Therefore, this study can contribute to the literature and benefit the readers of this journal in the following ways. The results of this study are expected to serve as an important guideline for students in choosing graduate programs and professors in the field of maritime transport. Furthermore, the number of papers published in the SSCI and SCI journals in China recently has become important as an indicator of university competitiveness, which in turn becomes a source of attracting leading scholars and motivation for schools. Finally, the result of this research can be used to evaluate whether the investment of government or school on education are effective.
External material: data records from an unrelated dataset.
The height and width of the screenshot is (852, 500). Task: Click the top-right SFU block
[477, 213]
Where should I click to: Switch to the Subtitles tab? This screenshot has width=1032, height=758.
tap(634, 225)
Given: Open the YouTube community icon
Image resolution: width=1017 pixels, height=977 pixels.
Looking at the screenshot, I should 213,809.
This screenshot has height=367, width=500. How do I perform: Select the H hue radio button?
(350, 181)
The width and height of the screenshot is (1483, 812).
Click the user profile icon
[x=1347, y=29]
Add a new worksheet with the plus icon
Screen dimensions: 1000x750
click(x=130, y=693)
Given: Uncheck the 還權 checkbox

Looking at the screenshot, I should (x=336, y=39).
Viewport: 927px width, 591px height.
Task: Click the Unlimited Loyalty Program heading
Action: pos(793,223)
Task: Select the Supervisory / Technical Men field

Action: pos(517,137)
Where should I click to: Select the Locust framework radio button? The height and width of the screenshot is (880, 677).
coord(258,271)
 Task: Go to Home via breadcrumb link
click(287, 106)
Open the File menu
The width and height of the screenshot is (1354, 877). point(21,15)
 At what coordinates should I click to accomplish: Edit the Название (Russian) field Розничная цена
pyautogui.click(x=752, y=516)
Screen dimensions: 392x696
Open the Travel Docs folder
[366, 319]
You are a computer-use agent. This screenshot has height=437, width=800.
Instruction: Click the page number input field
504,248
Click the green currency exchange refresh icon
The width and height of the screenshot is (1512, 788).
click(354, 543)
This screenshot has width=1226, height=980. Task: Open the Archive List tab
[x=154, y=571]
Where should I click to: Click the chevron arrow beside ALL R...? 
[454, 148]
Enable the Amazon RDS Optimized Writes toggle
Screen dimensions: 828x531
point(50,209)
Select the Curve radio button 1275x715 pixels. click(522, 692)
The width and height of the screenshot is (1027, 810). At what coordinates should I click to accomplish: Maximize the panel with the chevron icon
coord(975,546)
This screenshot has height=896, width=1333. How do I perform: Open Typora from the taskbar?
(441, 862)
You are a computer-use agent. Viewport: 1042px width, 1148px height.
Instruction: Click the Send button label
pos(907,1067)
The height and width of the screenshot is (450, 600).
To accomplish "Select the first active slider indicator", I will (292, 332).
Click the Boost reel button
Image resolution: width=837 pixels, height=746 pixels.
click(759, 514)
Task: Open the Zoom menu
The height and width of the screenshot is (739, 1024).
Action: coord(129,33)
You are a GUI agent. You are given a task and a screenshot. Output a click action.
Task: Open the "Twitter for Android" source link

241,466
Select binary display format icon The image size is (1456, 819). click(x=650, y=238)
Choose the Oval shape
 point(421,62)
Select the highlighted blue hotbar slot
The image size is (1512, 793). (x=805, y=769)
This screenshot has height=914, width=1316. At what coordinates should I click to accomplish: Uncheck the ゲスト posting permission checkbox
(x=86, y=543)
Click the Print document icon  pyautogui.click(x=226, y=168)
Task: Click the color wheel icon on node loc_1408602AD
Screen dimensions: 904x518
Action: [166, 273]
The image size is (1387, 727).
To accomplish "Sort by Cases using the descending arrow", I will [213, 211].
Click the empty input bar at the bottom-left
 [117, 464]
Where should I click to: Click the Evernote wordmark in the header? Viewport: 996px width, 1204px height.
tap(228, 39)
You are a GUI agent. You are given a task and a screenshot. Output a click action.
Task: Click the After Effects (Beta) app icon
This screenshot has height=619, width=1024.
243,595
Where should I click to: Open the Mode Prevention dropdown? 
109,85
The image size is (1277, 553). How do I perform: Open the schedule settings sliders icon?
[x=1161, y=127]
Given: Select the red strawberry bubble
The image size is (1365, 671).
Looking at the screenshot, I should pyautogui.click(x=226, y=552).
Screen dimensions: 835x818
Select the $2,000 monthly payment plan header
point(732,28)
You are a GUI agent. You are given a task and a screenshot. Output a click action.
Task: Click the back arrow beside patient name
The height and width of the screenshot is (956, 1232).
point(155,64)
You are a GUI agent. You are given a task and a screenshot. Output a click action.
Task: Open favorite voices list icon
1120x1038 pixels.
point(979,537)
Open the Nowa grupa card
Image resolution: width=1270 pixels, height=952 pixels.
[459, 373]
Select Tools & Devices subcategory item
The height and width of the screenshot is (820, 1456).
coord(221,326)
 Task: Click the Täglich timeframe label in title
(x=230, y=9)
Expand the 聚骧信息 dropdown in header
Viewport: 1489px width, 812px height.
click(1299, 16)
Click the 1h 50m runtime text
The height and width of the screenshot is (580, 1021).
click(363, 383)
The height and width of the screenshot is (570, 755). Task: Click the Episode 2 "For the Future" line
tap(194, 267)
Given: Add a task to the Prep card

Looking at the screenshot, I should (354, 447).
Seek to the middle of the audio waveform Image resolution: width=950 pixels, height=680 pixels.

To this end, this paper examines the top 50 authors affiliated with Chinese research institutions (mostly universities) in the field of maritime transportation in comparison with their world rankings. In addition, it investigates what factors influence research performance. China in this paper refers, in the broad sense, to the Chinese economies including not only mainland China and Hong Kong, but also Chinese Taipei (Taiwan) and Singapore, as there is close collaboration and trade relationships in these economies, both in industry and academia. The analysis covers articles published in 65 Social Sciences Citation Index (SSCI) and Sciences Citation Index (SCI) maritime and transportation journals over sixteen years (from 2000 to 2015). For the purpose of ranking, this study employs three indicators: the number of papers, the weighted score (indicating author contribution), and the impact score that reflect the impact factor.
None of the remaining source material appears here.